PROBLEM REQUIREMENTS:
Which lines below contain the word "computer"? Copy each one.

━━━━

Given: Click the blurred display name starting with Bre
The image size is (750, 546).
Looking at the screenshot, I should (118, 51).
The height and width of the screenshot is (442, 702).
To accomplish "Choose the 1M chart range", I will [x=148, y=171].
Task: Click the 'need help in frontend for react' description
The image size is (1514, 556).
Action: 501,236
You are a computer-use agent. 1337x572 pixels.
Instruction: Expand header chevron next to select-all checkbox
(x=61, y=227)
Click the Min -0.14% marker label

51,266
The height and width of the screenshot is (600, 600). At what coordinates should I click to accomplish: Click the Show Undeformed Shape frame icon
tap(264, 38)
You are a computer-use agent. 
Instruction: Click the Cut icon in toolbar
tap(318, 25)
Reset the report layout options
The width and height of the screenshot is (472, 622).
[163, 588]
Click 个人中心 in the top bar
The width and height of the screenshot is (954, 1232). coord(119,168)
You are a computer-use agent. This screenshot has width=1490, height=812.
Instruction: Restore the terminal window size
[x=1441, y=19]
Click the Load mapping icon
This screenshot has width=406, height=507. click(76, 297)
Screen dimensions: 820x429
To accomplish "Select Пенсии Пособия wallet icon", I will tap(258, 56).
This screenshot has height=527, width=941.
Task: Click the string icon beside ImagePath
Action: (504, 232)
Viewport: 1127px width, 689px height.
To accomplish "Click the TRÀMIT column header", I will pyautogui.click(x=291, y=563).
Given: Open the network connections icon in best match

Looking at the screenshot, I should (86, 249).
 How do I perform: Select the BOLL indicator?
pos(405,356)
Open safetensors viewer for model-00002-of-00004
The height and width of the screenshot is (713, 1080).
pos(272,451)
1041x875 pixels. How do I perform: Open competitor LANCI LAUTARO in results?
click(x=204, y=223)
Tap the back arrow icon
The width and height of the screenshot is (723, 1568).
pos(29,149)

━━━━

SOLUTION TO THIS TASK:
You are a computer-use agent. 1337x572 pixels.
You are a computer-use agent. 
You are a computer-use agent. This screenshot has width=1490, height=812.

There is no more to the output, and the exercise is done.